将生长状态良好的TBCs-4细胞冻存，8周后进行细胞的复苏，4 h换液后观察，TBCs-5已经大部分贴壁，细胞呈多角形，有突起。 复苏1 d后细胞生长旺盛，已经铺满培养瓶底80%。 复苏后3 d，TBCs-5开始聚集生长。 至1 周时，细胞聚集呈放射状，生长停止。

2.4 其他脏器组织的体外培养

肝组织细胞经过胰酶消化并用细胞筛网过滤后较难贴壁，培养2 ～ 3 d观察，大部分细胞仍未贴壁，呈大小相似的圆球形。 培养至第9 天，细胞开始贴壁。 培养至第11天，细胞开始生长，多呈梭状结构。 培养2周时，梭状细胞迅速增加，汇合成片。 第16天时培养瓶中出现典型的多边形细胞，符合肝细胞特征，高倍镜下可清楚地看到细胞核和核仁，且细胞中存在颗粒结构。 培养第17天时，细胞生长汇合成片。 培养第18 天，细胞铺满培养瓶底。

传代后的乌龟肝脏细胞(TLCs)培养瓶中杂细胞增多。 至第3代(TLCs-3)，培养瓶中非实质细胞增多，原有的肝实质细胞生长开始下降。 传至第4代(TLCs-4)时，细胞成片浮起，剩余的贴壁细胞内空泡增多，细胞折光性降低。

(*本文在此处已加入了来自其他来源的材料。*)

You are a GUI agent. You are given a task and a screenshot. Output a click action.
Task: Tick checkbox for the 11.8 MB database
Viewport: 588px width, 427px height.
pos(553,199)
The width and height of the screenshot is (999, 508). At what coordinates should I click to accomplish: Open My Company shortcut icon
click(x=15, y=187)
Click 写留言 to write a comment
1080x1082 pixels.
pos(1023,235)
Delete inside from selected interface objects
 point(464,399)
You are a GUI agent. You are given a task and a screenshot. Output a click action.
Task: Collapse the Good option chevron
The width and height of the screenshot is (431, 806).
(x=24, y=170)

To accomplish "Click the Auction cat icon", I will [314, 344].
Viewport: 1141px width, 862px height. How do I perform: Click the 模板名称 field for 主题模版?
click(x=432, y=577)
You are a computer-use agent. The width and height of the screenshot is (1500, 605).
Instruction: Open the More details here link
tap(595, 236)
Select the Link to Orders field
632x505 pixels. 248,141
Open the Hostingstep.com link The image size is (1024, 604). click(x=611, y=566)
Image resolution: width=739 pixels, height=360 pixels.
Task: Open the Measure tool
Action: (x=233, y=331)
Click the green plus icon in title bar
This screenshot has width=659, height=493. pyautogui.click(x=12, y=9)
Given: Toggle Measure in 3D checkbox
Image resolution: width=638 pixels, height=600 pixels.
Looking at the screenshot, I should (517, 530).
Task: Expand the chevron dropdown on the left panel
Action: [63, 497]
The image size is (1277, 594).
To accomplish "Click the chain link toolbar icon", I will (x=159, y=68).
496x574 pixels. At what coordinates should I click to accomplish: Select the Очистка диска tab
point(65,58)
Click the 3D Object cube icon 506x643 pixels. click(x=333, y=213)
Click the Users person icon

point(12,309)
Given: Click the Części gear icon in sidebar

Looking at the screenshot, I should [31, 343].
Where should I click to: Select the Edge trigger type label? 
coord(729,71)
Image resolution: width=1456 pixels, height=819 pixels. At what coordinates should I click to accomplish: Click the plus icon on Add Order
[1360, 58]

分离培养的乌龟肾脏细胞2 d后即可见贴壁，但细胞不见生长。 培养至第9 天，细胞呈梭状，无明显增殖。 10 d左右原有的细胞出现死亡。

3 讨 论

迄今为止，未见有关乌龟脑组织细胞的原代及传代培养的报道，本实验取材于幼年的乌龟脑部组织，由于幼年乌龟的体型小，其脑部组织难以大量获得，机械法和常规的胰酶配合细胞筛网的消化法容易造成细胞的损失，因此本实验对乌龟的脑细胞采用了传统的组织块移植培养法。 我们也曾尝试使用胰酶消化法培养乌龟脑细胞，结果采用组织块培养法更容易贴壁成功。 关于培养体系，目前我们主要使用高糖的DMEM培养液进行培养，我们对比了高糖DMEM和RPMI1640两种培养液在乌龟细胞体外培养中的效果，结果发现高糖的DMEM更加适合乌龟细胞的原代培养。

在脑细胞的传代培养中，当培养至第5代时，细胞开始出现衰老。 第5代后期，在大量空泡化的衰老细胞中出现了形态同原代细胞明显不同的细胞群体，这种上皮样细胞个体小于原代脑细胞，在原代细胞出现普遍衰老的时候，其生长状态反而更好。 镜检可见细胞均质、明亮、透明度大、折光性好。 我们认为这种现象是细胞发生了自发转化(Spontenous Transformation)。 体外培养的细胞，受到致突变作用时可发生转化。Reynolds等[9]在培养胚胎纹状体细胞时用神经表皮生长因子(EGF)诱导一种前体细胞增殖分化成神经元和胶质细胞。这类细胞具有自我分裂、自我复制、自我更新及自我维持的能力，并具有多向分化潜能。其作用类似于造血系统的干细胞，被命名为神经干细胞(neural stem cells ，NSCs)。NSCs不仅存在于发育中的哺乳动物的神经系统，而且存在于包括人在内的所有哺乳动物的成熟神经系统内，包括脑室区、海马、脊髓、皮层和中脑均已分离培养出NSCs[10]。本实验中转化的细胞是否为NSCs，有待进一步研究。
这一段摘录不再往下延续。